The slightest genetic mutation can promote the development of cancer. Swiss researchers show that the duplication of genes as well as the disruption of the organization of the chromatin (DNA complex) act together in this direction.
“Whole genome doubling” (WGD) is an event by which all of the chromosomes in a cell are duplicated. Common to about 30% of all human cancers, it promotes genome instability and mutations that contribute to cancer development.
A team of Swiss researchers has shown that, independently, WGD can disrupt the organization of chromatin, the DNA complex that makes up the chromosomes. The specific organization of chromatin allows normal expression of genes, so that the phenomenon of “loss of chromatin segregation” disturbs the positioning of the loops, domains and compartments that constitute it. The normally separated genetic material mixes, the position of the regions of the genome in 3D space is modified and then promotes the activation of oncogenes.

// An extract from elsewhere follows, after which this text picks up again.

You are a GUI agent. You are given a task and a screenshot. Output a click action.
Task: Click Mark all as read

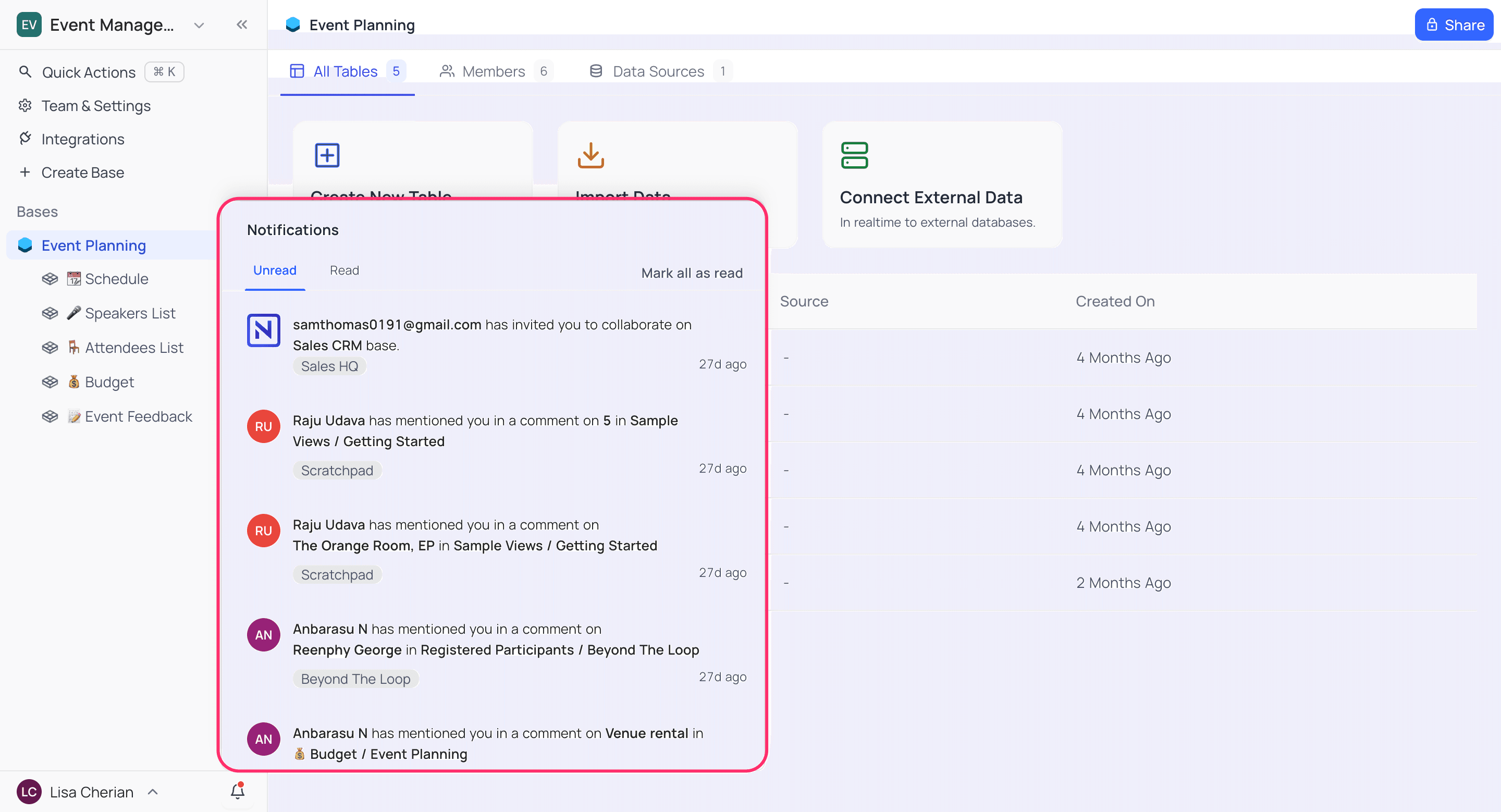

Two independent and complementary mechanisms in the development of cancer
In research published in Nature, the researchers looked at cells that lack the p53 tumor suppressor gene, promoting a genetic disease that causes cancer. They ultimately found that loss of chromatin segregation and chromosomal instability are complementary mechanisms that act together to promote cancer development.
The authors note that the use of single-cell molecular profiles could help to better uncover the role that disorganization of the 3D structure of chromatin plays in the transformation of a cell into a cancerous cell.